Despite almost 10 months of searching and an investment of more than $5,000, Ehrenreich failed to find a job. She had honed her CV to perfection, had a makeover, networked frantically, and displayed admirable flexibility, “applying at one point for a job as PR director of the American Diabetes Association and then switching sides and offering myself to Hershey’s”.

“I now realise that it was a kind of hubris to imagine I could find a job in half a year or so,” she says. “As I got into it and began to meet all these seemingly terrifically well-qualified people who had been searchingfor well over a year, I thought, ‘this is what it is really about, the white-collar underworld’.”

So the book ends up being a call to arms. Ever the activist, Ehrenreich urges the unemployed, and the anxiously employed, to exploit the endless networking events they attend. “If people had been allowed to, say, share their stories, that would have broken through some of the feelings of isolation and worthlessness.”

She says she wants those that read the book to realise that it’s not their fault if they are being badly treated by companies. “I see it as a possible antidote to [the business tome] Who Moved my Cheese? which says, ‘You’re going to get jerked around, get used to it.’ I would like people to read Bait and Switch and think, ‘Yeah that was ridiculous’ – to feel free to have such a subversive thought.”

Ehrenreich advocates fundamental change at policy level, too: “There is a simple agenda: one, let’s get going on universal health insurance: having it attached to your job is ridiculous. Two, let’s have a more secure and adequate unemployment compensation. And third, let’s stop tax breaks and subsidies to corporations that are made in the name of job creation but actually have nothing to do with it.”

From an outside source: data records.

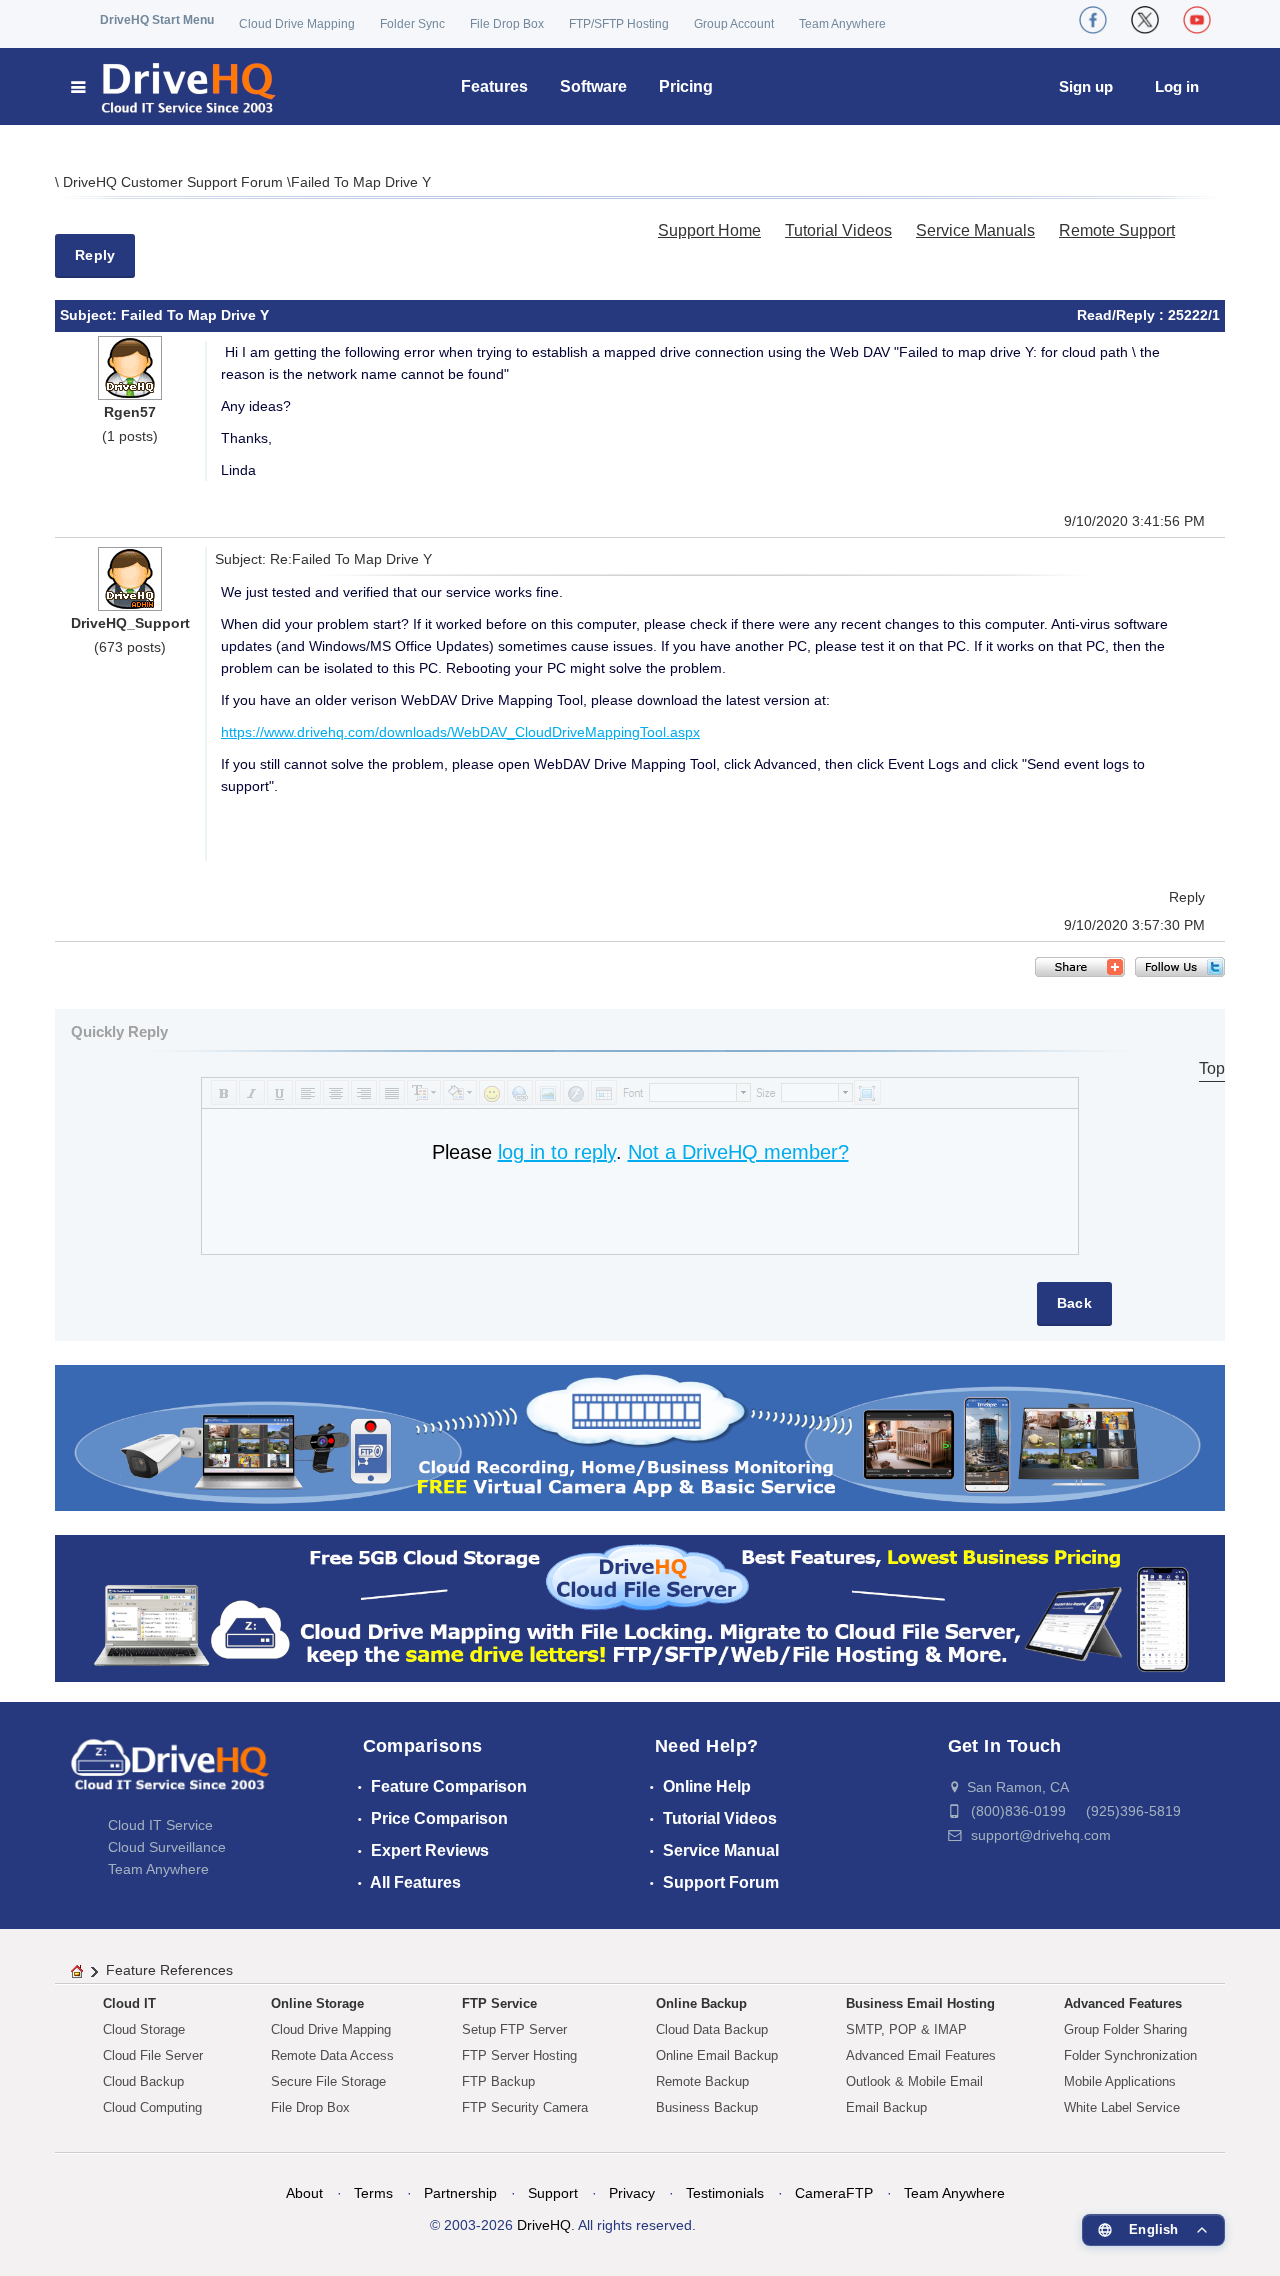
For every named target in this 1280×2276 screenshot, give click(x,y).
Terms (373, 2193)
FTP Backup (498, 2081)
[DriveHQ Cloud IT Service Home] (174, 86)
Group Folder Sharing (1125, 2029)
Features (494, 86)
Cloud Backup (143, 2081)
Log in (1177, 86)
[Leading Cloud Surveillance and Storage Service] (640, 1436)
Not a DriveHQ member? (738, 1152)
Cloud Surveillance (167, 1847)
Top (1212, 1068)
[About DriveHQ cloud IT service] (170, 1774)
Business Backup (707, 2107)
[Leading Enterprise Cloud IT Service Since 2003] (640, 1607)
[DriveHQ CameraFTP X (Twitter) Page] (1145, 20)
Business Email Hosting (920, 2003)
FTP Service (499, 2003)
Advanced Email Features (921, 2055)
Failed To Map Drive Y (361, 182)
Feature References (169, 1970)
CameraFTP (834, 2193)
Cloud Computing (152, 2107)
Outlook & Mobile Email (914, 2081)
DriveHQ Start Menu (157, 20)
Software (593, 86)
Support (553, 2193)
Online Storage (317, 2003)
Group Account (734, 24)
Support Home (709, 230)
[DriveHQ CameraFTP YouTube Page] (1197, 20)
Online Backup (701, 2003)
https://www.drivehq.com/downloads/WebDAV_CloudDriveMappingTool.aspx (460, 732)
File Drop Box (507, 24)
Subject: (90, 315)
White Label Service (1122, 2107)
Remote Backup (702, 2081)
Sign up (1086, 86)
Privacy (632, 2193)
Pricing (686, 86)
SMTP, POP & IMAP (906, 2029)
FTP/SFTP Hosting (619, 24)
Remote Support (1117, 230)
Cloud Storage (144, 2029)
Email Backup (886, 2107)
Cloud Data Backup (712, 2029)
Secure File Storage (328, 2081)
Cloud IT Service (160, 1825)
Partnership (460, 2193)
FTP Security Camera (525, 2107)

At this point Ehrenreich’s mobile phone rings and she excuses herself to see who the call is from. “I just want to check whether it is one of my children or someone else,” she says squinting at the phone’s small screen. “No it is a publisher,” she snarls, “To hell with you.” Her phone rings again and she frowns, making clear it is her publisher again. “I see that 212 area code [her US publishers are in New York], then my cellphone died as far as I’m concerned.”

So what does she see as the way forward for corporations? “We have to find ways to make corporations more accountable to the people they serve. I don’t think they just serve the shareholders – there should be a broader vision of stakeholders, which includes consumers, communities and employees.”

As we get up to leave, Ehrenreich points to the pretty three-tier cake stand on the table next to ours. It is filled with delicate sandwiches and petits-fours in pastel hues. “Look what we missed,” she says, grinning. But somehow the image of Ehrenreich sipping Earl Grey tea from a bone-china cup and nibbling on miniature cakes doesn’t quite cut it. The immaculately groomed ladies of leisure who are doing so are enjoying the fruits of capitalism. Ehrenreich is too busy fighting its flaws.